Asked by: Lord Patel of Bradford (Non-affiliated - Life peer)

Question to the Ministry of Justice:

To ask Her Majesty's Government, following their decision to release low-risk prisoners during the COVID-19 pandemic, how many such prisoners have been released so far; and, what steps they are taking (1) to widen the criteria to include more prisoners convicted of non-violent and petty crimes, (2) to consider temporary release alongside early release, (3) to suspend the imposition of sentences under six months, and (4) to consider the release of elderly prisoners who do not pose a serious risk to the public.

Answered by Lord Keen of Elie

As of 11 May, 78 prisoners have been released early; 52 were released as part of the End of Custody Temporary Release (ECTR) scheme, and 26 were released on compassionate grounds.

The ECTR scheme is aimed at low-risk offenders approaching the end of their sentence and therefore will include prisoners convicted of some, but not all, non-violent and petty crimes. The eligible offences have been chosen to strike the right balance between protecting the public and reducing transmission in prisons.

Releases are just one part of a wider strategy to create headroom, including by increasing the capacity of the existing prison estate. Modelling suggests that the headroom reduction required to implement compartmentalisation of prisons as a control on the spread of the virus is around 5,500. We are on track to achieving this target.

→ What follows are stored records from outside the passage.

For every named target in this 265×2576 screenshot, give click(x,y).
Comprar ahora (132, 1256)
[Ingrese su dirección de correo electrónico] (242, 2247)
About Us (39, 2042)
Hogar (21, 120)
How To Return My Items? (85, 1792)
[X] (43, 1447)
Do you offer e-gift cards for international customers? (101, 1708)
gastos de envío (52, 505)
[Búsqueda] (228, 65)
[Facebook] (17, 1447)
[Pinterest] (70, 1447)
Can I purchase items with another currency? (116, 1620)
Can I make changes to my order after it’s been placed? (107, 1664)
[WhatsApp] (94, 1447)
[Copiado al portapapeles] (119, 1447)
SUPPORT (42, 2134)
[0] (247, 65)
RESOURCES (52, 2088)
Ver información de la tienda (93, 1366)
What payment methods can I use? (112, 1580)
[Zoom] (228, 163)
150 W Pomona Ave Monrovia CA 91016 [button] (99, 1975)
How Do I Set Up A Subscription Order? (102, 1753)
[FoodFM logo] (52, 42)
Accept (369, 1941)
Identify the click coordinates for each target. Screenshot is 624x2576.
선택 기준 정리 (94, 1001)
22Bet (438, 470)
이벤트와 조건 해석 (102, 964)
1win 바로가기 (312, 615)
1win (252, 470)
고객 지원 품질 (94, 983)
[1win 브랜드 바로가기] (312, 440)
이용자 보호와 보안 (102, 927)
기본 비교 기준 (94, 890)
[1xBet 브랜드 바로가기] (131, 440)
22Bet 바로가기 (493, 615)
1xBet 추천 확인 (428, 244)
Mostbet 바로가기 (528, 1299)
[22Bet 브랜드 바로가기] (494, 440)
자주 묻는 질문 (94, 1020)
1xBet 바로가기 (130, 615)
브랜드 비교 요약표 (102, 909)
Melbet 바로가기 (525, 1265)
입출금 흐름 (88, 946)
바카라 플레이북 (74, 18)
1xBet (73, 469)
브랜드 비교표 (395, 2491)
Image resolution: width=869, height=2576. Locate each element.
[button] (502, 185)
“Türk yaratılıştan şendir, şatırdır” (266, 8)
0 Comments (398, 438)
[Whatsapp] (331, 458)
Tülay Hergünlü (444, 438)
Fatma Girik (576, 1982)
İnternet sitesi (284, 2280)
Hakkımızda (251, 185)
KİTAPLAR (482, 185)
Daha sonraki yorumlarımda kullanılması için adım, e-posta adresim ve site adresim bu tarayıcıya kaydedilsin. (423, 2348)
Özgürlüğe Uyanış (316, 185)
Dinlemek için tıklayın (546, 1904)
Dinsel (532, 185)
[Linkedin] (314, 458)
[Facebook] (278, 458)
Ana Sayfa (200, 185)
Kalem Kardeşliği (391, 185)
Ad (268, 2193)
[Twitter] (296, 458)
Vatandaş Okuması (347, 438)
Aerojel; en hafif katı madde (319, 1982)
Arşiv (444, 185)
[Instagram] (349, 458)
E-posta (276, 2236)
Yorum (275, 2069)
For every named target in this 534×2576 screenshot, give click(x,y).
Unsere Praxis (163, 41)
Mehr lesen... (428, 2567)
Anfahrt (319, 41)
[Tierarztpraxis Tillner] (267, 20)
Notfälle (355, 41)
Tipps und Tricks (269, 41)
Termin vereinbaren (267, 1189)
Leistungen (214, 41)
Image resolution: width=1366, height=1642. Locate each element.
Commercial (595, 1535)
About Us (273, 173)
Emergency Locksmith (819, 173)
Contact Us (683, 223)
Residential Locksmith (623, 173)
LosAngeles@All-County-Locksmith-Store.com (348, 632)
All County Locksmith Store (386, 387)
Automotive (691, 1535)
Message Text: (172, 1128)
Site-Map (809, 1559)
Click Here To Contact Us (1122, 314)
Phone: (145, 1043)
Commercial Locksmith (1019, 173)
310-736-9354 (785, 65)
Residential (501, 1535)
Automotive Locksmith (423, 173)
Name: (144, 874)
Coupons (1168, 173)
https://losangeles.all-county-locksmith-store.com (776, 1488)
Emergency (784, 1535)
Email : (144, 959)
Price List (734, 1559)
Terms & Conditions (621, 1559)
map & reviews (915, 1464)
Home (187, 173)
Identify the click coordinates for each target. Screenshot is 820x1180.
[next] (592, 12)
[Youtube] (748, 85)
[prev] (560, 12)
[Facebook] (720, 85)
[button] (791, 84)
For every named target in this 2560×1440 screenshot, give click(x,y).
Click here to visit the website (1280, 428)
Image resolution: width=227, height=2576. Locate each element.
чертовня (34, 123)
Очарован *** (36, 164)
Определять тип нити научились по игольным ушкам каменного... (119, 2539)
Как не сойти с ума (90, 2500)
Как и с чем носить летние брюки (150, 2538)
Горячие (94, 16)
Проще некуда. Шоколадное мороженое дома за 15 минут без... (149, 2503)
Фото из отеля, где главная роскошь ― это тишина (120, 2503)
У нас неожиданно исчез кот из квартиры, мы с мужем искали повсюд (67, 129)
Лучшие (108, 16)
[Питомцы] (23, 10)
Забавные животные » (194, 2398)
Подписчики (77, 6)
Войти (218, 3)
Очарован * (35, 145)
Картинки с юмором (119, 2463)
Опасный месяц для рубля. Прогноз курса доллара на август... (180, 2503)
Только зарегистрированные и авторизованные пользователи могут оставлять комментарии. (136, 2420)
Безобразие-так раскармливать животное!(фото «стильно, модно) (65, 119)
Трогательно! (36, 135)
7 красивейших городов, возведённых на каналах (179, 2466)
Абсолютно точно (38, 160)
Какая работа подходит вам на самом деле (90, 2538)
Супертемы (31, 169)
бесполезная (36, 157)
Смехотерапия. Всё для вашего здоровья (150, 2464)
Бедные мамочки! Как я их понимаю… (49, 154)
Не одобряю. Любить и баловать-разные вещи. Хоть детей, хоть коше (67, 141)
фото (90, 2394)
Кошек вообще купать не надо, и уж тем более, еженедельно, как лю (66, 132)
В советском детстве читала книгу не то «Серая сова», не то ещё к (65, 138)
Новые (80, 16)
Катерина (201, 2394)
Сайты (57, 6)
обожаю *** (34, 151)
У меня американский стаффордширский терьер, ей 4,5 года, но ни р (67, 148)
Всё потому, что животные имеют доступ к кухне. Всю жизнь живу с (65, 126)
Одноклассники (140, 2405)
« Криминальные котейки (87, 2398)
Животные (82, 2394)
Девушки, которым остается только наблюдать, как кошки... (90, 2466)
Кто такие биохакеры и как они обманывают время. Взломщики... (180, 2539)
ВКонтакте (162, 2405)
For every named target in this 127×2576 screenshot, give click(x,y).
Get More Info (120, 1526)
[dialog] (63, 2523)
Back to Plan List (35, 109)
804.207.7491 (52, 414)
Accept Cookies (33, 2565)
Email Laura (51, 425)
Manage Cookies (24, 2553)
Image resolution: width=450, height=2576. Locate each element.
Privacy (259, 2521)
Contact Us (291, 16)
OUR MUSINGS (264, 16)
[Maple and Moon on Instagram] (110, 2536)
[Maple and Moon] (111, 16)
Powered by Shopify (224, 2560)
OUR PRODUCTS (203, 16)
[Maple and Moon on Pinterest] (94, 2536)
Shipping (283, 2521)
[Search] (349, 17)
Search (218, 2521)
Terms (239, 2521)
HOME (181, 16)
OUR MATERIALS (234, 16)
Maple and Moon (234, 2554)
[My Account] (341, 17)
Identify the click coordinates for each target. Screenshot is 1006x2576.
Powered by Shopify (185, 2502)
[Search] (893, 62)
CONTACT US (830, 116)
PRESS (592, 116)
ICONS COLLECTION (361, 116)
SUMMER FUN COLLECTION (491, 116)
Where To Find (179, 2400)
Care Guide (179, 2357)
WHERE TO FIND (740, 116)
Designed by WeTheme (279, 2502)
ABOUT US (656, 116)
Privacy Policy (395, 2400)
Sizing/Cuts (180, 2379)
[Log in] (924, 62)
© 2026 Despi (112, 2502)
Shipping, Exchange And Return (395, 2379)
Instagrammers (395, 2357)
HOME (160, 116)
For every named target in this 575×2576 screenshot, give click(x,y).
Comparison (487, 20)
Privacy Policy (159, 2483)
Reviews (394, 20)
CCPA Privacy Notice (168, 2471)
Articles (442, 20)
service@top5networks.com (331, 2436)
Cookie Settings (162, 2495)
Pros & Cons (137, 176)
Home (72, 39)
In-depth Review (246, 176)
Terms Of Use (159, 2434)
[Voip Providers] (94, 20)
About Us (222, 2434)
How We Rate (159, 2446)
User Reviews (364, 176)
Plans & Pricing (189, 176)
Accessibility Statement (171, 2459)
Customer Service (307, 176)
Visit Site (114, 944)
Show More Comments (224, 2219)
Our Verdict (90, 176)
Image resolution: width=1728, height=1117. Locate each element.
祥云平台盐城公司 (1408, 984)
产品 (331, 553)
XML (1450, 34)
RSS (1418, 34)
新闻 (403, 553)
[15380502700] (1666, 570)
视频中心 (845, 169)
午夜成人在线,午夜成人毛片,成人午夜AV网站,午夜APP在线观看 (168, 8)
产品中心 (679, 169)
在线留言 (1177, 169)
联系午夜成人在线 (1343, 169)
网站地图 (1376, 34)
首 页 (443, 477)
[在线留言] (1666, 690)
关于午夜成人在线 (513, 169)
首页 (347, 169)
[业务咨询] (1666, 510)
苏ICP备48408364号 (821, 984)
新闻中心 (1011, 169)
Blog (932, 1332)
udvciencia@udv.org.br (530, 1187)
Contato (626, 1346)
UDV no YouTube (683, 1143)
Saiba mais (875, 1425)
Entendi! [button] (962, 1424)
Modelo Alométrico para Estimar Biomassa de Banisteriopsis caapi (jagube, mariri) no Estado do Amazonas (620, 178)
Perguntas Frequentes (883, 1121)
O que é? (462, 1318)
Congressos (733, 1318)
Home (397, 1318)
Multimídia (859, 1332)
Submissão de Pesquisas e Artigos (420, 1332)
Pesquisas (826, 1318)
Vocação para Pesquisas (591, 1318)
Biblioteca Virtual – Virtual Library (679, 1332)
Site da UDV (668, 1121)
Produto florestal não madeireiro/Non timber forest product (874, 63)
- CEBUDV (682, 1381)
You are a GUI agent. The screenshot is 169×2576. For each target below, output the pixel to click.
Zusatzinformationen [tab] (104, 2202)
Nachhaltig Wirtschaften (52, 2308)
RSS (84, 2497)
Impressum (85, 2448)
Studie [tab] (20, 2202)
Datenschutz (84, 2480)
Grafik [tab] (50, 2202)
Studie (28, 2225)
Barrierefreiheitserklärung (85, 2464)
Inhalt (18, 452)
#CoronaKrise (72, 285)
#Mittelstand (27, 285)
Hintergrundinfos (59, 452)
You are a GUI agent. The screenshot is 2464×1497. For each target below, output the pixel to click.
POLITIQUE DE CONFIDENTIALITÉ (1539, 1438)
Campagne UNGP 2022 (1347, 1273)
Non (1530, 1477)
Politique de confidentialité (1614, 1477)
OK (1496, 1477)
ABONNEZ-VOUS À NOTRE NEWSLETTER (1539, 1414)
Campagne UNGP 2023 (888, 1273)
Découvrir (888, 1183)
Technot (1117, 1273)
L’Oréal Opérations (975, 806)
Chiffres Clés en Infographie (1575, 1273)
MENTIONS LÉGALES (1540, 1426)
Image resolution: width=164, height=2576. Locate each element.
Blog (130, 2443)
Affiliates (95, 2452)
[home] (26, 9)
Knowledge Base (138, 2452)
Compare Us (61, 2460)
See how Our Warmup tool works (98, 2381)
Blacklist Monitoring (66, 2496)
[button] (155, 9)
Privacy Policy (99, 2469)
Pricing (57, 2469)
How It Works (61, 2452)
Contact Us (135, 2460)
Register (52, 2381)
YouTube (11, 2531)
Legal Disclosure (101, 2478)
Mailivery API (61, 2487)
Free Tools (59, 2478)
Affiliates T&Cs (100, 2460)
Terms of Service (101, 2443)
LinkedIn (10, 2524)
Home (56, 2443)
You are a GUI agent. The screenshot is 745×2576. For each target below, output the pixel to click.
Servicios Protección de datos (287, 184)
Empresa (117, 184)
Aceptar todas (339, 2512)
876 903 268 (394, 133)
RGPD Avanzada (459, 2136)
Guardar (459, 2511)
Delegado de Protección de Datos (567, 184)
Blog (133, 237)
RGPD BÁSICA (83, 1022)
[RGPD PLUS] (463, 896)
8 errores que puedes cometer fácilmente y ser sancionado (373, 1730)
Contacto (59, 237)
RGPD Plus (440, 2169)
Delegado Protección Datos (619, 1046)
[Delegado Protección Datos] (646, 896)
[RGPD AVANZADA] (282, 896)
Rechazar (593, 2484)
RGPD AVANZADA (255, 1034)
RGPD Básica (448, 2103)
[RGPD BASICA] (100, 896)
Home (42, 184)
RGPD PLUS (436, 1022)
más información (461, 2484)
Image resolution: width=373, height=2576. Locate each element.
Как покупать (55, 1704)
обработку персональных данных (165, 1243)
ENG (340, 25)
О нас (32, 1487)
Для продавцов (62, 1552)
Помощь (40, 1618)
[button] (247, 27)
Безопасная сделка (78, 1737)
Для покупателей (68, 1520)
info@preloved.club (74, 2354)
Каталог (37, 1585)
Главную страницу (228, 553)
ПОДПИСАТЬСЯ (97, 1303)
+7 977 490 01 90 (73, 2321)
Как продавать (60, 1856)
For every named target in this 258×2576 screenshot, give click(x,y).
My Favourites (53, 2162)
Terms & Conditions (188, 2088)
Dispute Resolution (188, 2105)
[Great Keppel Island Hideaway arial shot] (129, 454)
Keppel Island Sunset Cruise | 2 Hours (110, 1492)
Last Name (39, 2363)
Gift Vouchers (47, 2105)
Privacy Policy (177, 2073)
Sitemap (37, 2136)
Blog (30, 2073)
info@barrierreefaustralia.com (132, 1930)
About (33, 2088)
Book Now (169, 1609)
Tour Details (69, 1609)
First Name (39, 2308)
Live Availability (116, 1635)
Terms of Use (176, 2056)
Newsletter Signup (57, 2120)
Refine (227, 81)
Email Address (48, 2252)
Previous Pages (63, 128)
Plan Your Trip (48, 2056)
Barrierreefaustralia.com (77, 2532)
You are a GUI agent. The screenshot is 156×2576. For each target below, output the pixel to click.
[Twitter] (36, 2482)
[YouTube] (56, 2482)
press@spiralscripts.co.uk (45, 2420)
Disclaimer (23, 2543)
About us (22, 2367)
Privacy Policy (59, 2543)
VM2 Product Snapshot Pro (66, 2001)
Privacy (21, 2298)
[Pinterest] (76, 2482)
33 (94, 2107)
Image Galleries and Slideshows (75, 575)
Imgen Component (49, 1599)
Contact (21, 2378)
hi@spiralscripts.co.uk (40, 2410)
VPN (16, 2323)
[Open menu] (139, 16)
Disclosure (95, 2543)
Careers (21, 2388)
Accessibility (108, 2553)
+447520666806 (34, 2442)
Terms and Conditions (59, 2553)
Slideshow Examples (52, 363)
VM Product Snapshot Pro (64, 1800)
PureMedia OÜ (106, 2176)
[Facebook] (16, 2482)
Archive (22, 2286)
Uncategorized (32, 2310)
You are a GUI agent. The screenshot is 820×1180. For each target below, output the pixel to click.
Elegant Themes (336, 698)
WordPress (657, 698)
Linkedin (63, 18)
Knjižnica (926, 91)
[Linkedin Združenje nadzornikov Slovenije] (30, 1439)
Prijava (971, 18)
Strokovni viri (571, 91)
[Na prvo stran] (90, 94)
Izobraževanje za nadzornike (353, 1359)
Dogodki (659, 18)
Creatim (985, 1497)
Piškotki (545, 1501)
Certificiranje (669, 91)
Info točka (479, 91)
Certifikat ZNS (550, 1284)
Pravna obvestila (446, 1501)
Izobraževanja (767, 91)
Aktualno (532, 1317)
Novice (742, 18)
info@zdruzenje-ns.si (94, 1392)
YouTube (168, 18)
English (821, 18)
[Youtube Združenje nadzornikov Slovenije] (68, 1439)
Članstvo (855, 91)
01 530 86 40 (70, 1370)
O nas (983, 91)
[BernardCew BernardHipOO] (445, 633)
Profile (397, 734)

We have no plans to end short term prison sentences. Sentencing is a matter for our independent courts, taking into account the circumstances of each case and following any relevant sentencing guidelines issued by the Sentencing Council. A custodial sentence should always be a last resort.

Elderly and acutely medically vulnerable prisoners who have been thoroughly risk-assessed are in scope for early release on compassionate grounds.

Written Question
Prisoners: Self-harm and Suicide
Monday 24th February 2020

Asked by: Lord Patel of Bradford (Non-affiliated - Life peer)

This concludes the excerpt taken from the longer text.